He felt so relieved to see the two Scoobies locked in what he figured to be a thrall-induced death-struggle that he stubbed out the Last Cig.

"I don't mean to interrupt—" The lie made him smile, just a fraction as he watched the carpenter's eyes bug further out of his head. Harris flailed wildly against the sleeper hold, in little danger of dying. A little verbal sparring, a little chit chat. Savoring the small victory over the demon, the yellow nasty who was pissed and coming. Spike couldn't help himself. He vamped for the crowd. Big Bad, once again.

That's when Xander let it drop. "—urn!" he said with his last breaths. "—urn!" the carpenter repeated, like it was currency that would buy his life. A frown dragged itself across Spike's face, but he knew what was to be done. Harris passed out in the farm boy's arms. Once threat number current had been eliminated, Spike saw Riley's head snap up to acquire the new target.

"No," Riley said in steeled tones, eyes milky yet unfocused. His body jerked forward and tangled back on itself, a bit like watching a marionette catch in its own lines.

"Oh is that ever thrall," Spike said, conceding points to Dracula—"Blighter knows his mind control."

"Never Again," Riley said.

Spike squeezed his eyes shut as the soldier boy landed a fist on the bridge of his nose. Maybe thinking of puppies and Christmas might work to fool the chip when he jostled shoulders and stamped toes to nick wallets in the Bronze, but Spike knew he needed a new trick for the level of damage that he absolutely wasn't thinking of doing to a living human being, oh ho, of course not. Spike hummed a little tune through clenched teeth.

Soldier boy drove a knee into his solar plexus, landed a series of hammer blows to his ribcage. Blood hissed into his throat, setting his teeth so far on edge that he barely beat down the demon face. Relax, relax, sodding hell relax. Rolling his shoulders and neck like he was loosening up for a prize fight, Spike thought of the poncy lion from the tapestry. Golden-haired git with a goofy grin on its face as it waited hand on foot for the lovely maid in her encampment by the woods, the red of the maid's heart blazing in the deeper shade of the tent. Dumbfounded into holding the tress of her gauzy shawl. The lovely bint whom was obviously having none of what he offered because it was wrong—Spike's fist cracked Riley's jaw as he caught the underside of the skull with the building fury of a whip-fast uppercut. The chip lagged a moment behind, crying out in indignation.

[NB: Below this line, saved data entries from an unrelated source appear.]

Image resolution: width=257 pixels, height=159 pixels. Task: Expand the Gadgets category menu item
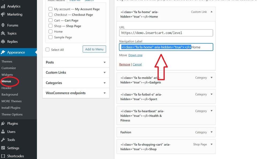click(x=211, y=77)
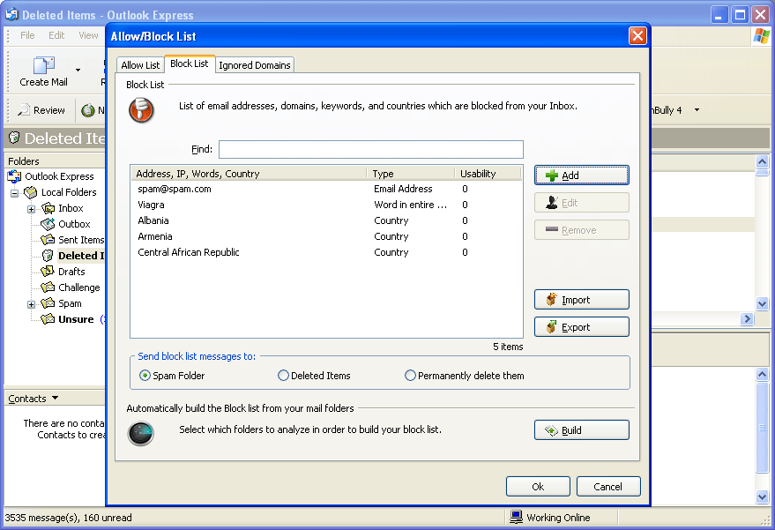The image size is (775, 530).
Task: Click inside the Find text field
Action: pyautogui.click(x=370, y=150)
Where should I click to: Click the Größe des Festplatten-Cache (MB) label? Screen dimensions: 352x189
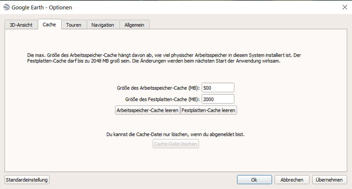coord(162,99)
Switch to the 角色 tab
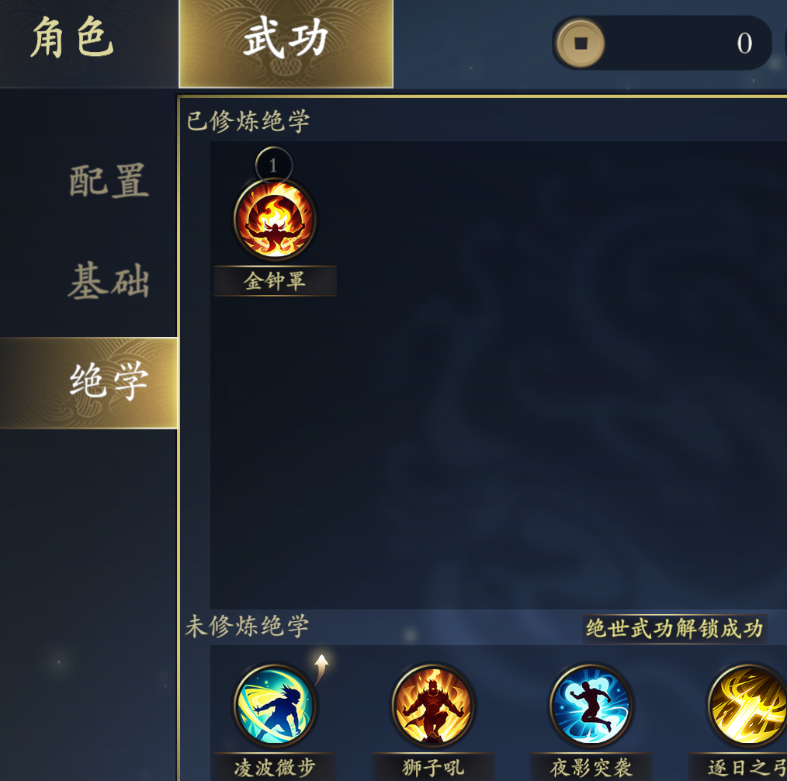This screenshot has height=781, width=787. [73, 38]
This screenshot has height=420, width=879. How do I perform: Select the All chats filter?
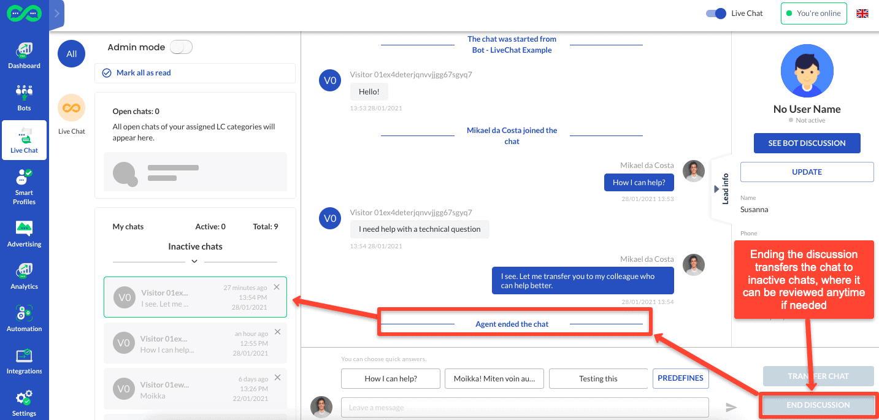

"Stay down," Spike snarled, vamping out in pain. Half of his body became sluggish, then refused to obey commands altogether.

Riley struggled to his feet, but Spike cut the legs out from under him with a low sweep. The git refused to stay down. Spike drove foot into his ribcage. Pain from the chip popped vessels in his brain; blood trickled out of Spike's nose as the chip convulsed. Riley moaned, pushing himself off the floor, breath shallow from what sounded like a cracked rib pushing on the lungs. Despite the mingled fun of beating soldier boy and migraine headaches, it occurred to Spike as the chip continued to howl in fury that the little hunk of plastic could treat him to a permanent vegetative state if it so desired.

Spike switched tacts. He collapsed to the floor. "Carpenter, wake up," nudging the unconscious boy with the back of his bloodied fist. If anything would piss him off enough to wake him, Spike figured, it would be the clammy hand of vampire on his precious self. Two fingers to the red marks around his neck. Heartbeat, yes. Consciousness, no. "So help me Harris, if you hid that sodding urn—I'm gonna—" The threat, empty of any real emotion, died in ragged breaths. No response. No defenses. And no urn. Spike shoved Harris' body away with a growl.

A blue oblong dislodged from the prone form's pocket, casting a weak blue pall over the almost comical scene of the vampire absently sucking on the trickle of blood from his nose, the soldier boy struggling to rise, the young man still as death and having the best time of any of them.

Spike nudged the blue oblong with his thumb. And then the walls at the end of the corridor exploded, blasting splinters of rock into his skin. One severely pissed off yellow-mist demon ripped straight through the hole towards their heads.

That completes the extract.